In some respects, a scientific manuscript published today is a very different beast from one published two or three decades ago. Substantial material is presented separately from the main paper as part of a supplement. Data sets generated in a study are increasingly hosted on external sites, and the same is often true of software developed or used in the work. And yet, in other ways, scientific papers are still recognizably old fashioned. For one thing, it remains difficult to directly search for the data in published manuscripts.

To be sure, there is a growing consensus that certain data types should be freely available to help ensure both reproducibility of results and data reuse. Accordingly, publishers and funders now mandate availability of many, typically large-scale, data sets. But a good swathe of the biological literature consists of small-scale experiments—whether biochemical, genetic, biophysical or cell biological—that probe varied systems and questions. The data from these experiments, typically represented in figures, are used to build up the scientific argument in papers.

What if you had a way to directly query the figures in all published papers? For instance, what if you could, with the click of a search button, find all experiments in the literature in which the function of a particular gene had been tested in a particular signaling pathway, or in which the effect of a small molecule on a specific cell type had been studied? A platform announced in this issue (p1021) could, in principle, allow researchers to do just that.

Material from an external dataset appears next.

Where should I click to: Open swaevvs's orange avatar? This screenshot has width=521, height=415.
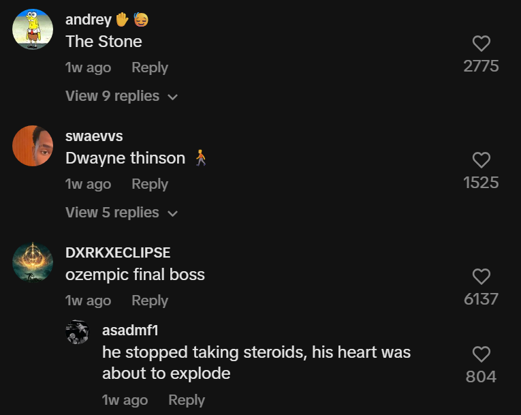(x=33, y=146)
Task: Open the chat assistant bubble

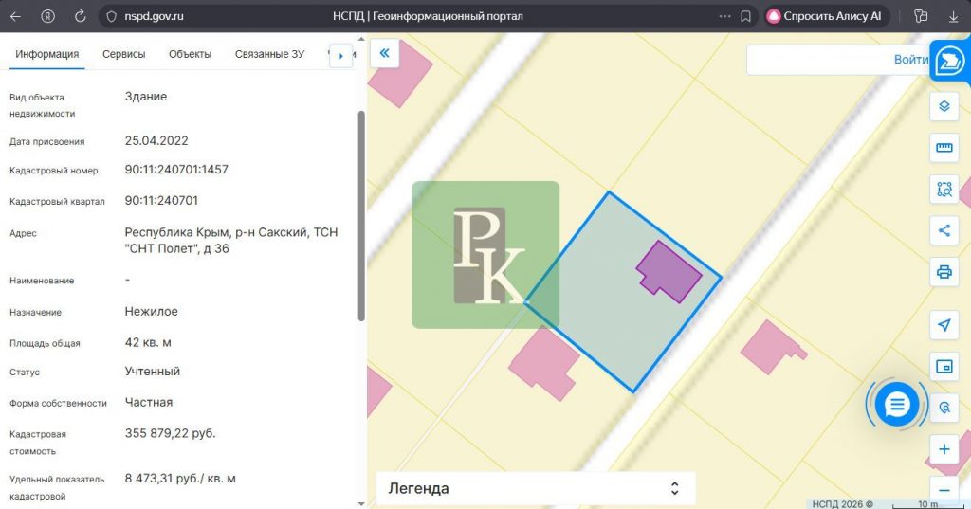Action: point(897,406)
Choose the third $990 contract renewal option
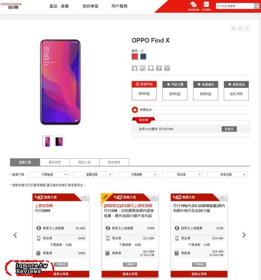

The platform, SourceData (sourcedata.embo.org) is based on annotation of the figures in papers in a way that is machine readable and therefore searchable. In a proof-of-principle demonstration of this idea, the SourceData developers have manually annotated several hundreds of papers and about 18,000 experiments. Using a semantic system the researchers developed, human annotators describe individual figures based on information in the figure legend and in the labels of the figure itself. The platform in its present version is geared to the discovery of experiments where a perturbation or measurement is made on some scientific 'object' (which may be as varied as a cell line or a molecule or a mouse).

As such, this lays the groundwork for building a searchable database of figures in published papers. A query for experiments of interest then returns the specific figures describing those experiments as well as the DOIs of the papers of which they are a part. This changes the 'unit' of search: no longer keyword-defined manuscripts, but data in individual figures.

The SourceData platform should not be confused with the 'source data' that Nature Research journals have in recent years been encouraging authors to provide with their published papers. The latter are typically Excel spreadsheets that contain the numerical values underlying figures. In its present incarnation, SourceData calls up such spreadsheets when they are provided for a particular figure; however, annotation and search itself does not yet systematically extend to these files. No doubt this will be a potentially powerful extension for the future.

There will be challenges to incorporating such a platform into actual practice. First, who would annotate the figures in papers, and where would the resources for this additional effort come from? Annotation could be done by one (or more) of many parties: authors, journal staff, third-party annotators or even algorithms. Annotation could be a service provided by publishers—for example, Springer Nature now offers optional data annotation (http://www.springernature.com/gp/authors/research-data-policy/support-services/12327144) for some of its journals (not at present including the Nature Research journals). While this service is free in its present pilot form, providing a free service is likely to be more difficult at scale.

Indeed, the problem of scale goes beyond merely the question of who pays. Manual annotation is likely to be unfeasible at scale even prospectively, let alone retrospectively on the massive edifice of already published papers. Automated, computer-driven approaches will need to be developed. Furthermore, the quality of data description and of data itself is variable in published papers; whether this should be accounted for during data annotation, and how, remains to be seen. Finally, the performance of the annotation-search pipeline itself would need to be assessed.

But challenges notwithstanding, being able to search the literature based on data in figures is an exciting prospect. It could fundamentally shift how scientists interact with the collective body of knowledge and open up all data to synthesis, reassessment and reuse.